51091:M 12 Aug 15:36:53.338 # WARNING overcommit_memory is set to 0! Background save may fail under low memory condition. To fix this issue add 'vm.overcommit_memory = 1' to /etc/sysctl.conf and then reboot or run the command 'sysctl vm.overcommit_memory=1' for this to take effect.

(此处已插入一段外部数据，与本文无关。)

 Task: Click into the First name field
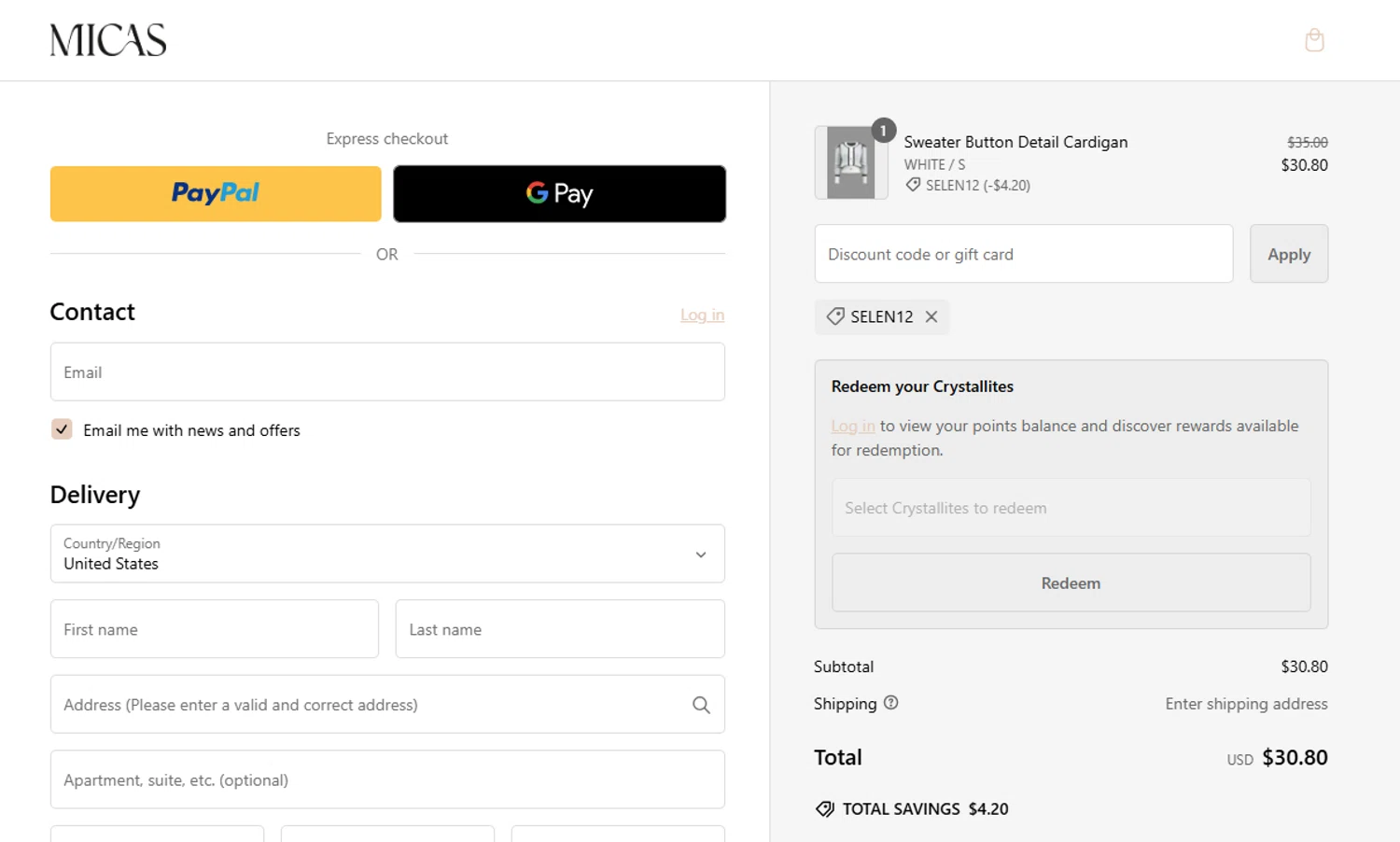(x=215, y=629)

51091:M 12 Aug 15:36:53.338 # WARNING you have Transparent Huge Pages (THP) support enabled in your kernel. This will create latency and memory usage issues with Redis. To fix this issue run the command 'echo never > /sys/kernel/mm/transparent_hugepage/enabled' as root, and add it to your /etc/rc.local in order to retain the setting after a reboot. Redis must be restarted after THP is disabled.

51091:M 12 Aug 15:36:53.343 # WARNING: The TCP backlog setting of 511 cannot be enforced because /proc/sys/net/core/somaxconn is set to the lower value of 128.

51091:M 12 Aug 15:36:53.343 * DB loaded from disk: 0.000 seconds

51091:M 12 Aug 15:36:53.343 * The server is now ready to accept connections on port 6379

51091:signal-handler (1439365058)

--- WATCHDOG TIMER EXPIRED ---

src/redis-server 127.0.0.1:6379(logStackTrace+0x43)[0x450363]

/lib64/libpthread.so.0(__nanosleep+0x2d)[0x3c0740ef3d]

/lib64/libpthread.so.0[0x3c0740f710]

/lib64/libpthread.so.0[0x3c0740f710]

/lib64/libpthread.so.0(__nanosleep+0x2d)[0x3c0740ef3d]

src/redis-server 127.0.0.1:6379(debugCommand+0x58d)[0x45180d]

src/redis-server 127.0.0.1:6379(call+0x72)[0x4201b2]

src/redis-server 127.0.0.1:6379(processCommand+0x3e5)[0x4207d5]

src/redis-server 127.0.0.1:6379(processInputBuffer+0x4f)[0x42c66f]

src/redis-server 127.0.0.1:6379(readQueryFromClient+0xc2)[0x42c7b2]

src/redis-server 127.0.0.1:6379(aeProcessEvents+0x13c)[0x41a52c]

src/redis-server 127.0.0.1:6379(aeMain+0x2b)[0x41a7eb]

src/redis-server 127.0.0.1:6379(main+0x2cd)[0x423c8d]

/lib64/libc.so.6(__libc_start_main+0xfd)[0x3c0701ed5d]

src/redis-server 127.0.0.1:6379[0x419b49]

51091:signal-handler (51091:signal-handler (1439365058) ) --------

附：参考资料

不得不说，Redis的官方文档写得非常不错！从中能学到很多不只是Redis，还有系统方面的知识。前面推荐大家仔细阅读官方网站上的每个主题。